One of the most important
rules for cooking is to use only wines that you would drink. An expensive wine
is not necessary — a good-quality wine that you enjoy will provide
you with the same flavors. If you choose a wine of poor quality or one with
unpleasant flavors, the taste will be intensified by cooking. Be sure to avoid
"cooking wines," which are typically salty and include additives that
can result in strange or harsh flavors.
Here's a look at the four
main ways to use wine in the kitchen:
Wine is a wonderful addition to marinade ingredients, which typically include a
vinegar, oil, and seasonings such as herbs and spices. It adds moisture to meats,
while the tannins in wine help tenderize them. Remember to marinate in the
refrigerator and discard any marinade that has been in contact with uncooked
meat.

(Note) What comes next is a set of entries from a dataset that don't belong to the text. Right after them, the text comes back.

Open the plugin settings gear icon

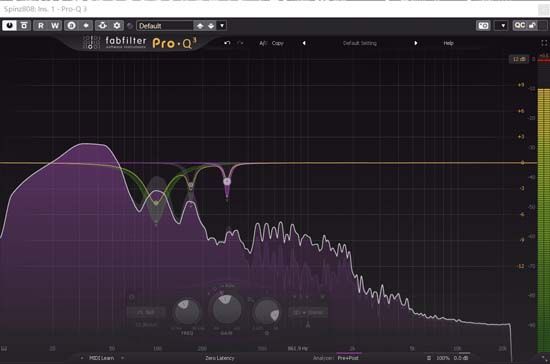coord(117,26)
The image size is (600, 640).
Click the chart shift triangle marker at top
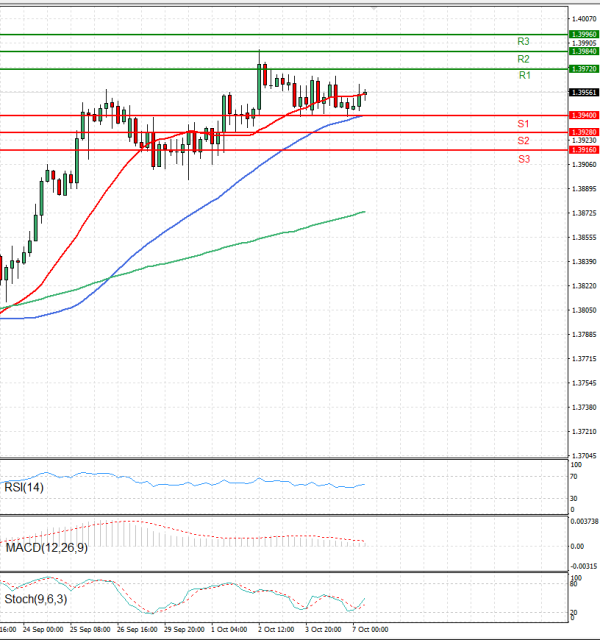tap(375, 10)
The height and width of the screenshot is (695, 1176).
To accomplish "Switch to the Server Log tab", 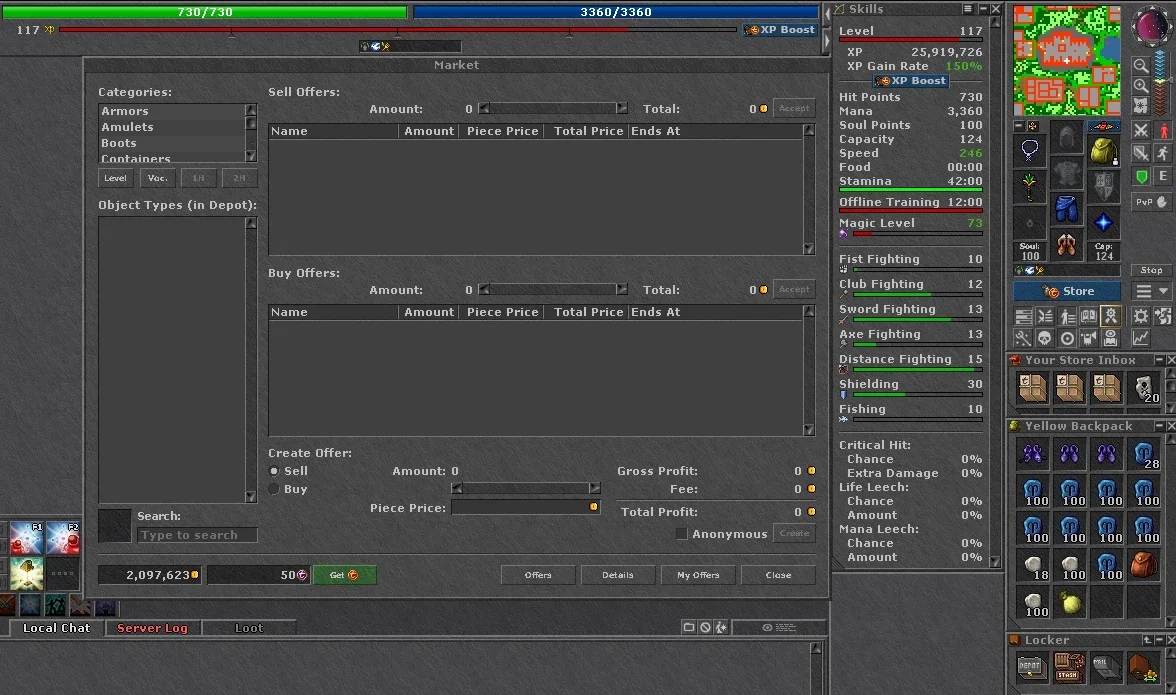I will pos(152,628).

If you want to use a marinade as a basting sauce while cooking, be sure
to set some aside from the original batch before the uncooked meat is added.
Creating a Sauce
Create an intense and complex sauce by deglazing with wine. Deglazing means
dissolving the layer of particles and juices left in a pan after meat has been
sautéed or vegetables have been roasted: Remove the meat or veggies from the
pan and add wine to what's left. Heat in the uncovered pan, and reduce the
volume by half. The flavors of the wine combine with what's in the pan to
create the sauce or gravy for your dish. The longer the liquid is cooked, the
thicker the sauce will become since the liquid is evaporating. Add some fresh
herbs like parsley, basil, or mint for that final touch.
Poaching With Wine
When recipes call for water or broth as a cooking liquid, replace all or some
of that liquid with wine. A dry white wine is perfect for this type of cooking
because its taste is more subtle. One of my personal favorites for poaching
seafood is white wine infused with fresh dill, basil, whole coriander seeds,
and lemon juice. Keep in mind that poaching is a gentle cooking technique that
should not reach boiling temperatures.
A few final notes on
cooking with wine:
- Avoid adding
wine to a dish just before serving it. The wine needs to have enough time to
simmer with the food or sauce to develop its flavor and to allow the alcohol to
evaporate. Wait ten minutes before you taste and adjust seasonings.
- Use non-reactive cookware
such as stainless and enamel when cooking with wine and avoid cooking in
aluminum or cast iron.
- Freeze leftover drinking wine in ice
cube trays for future cooking use. Leftover table wine can be refrigerated and
used in your cooking for up to two weeks.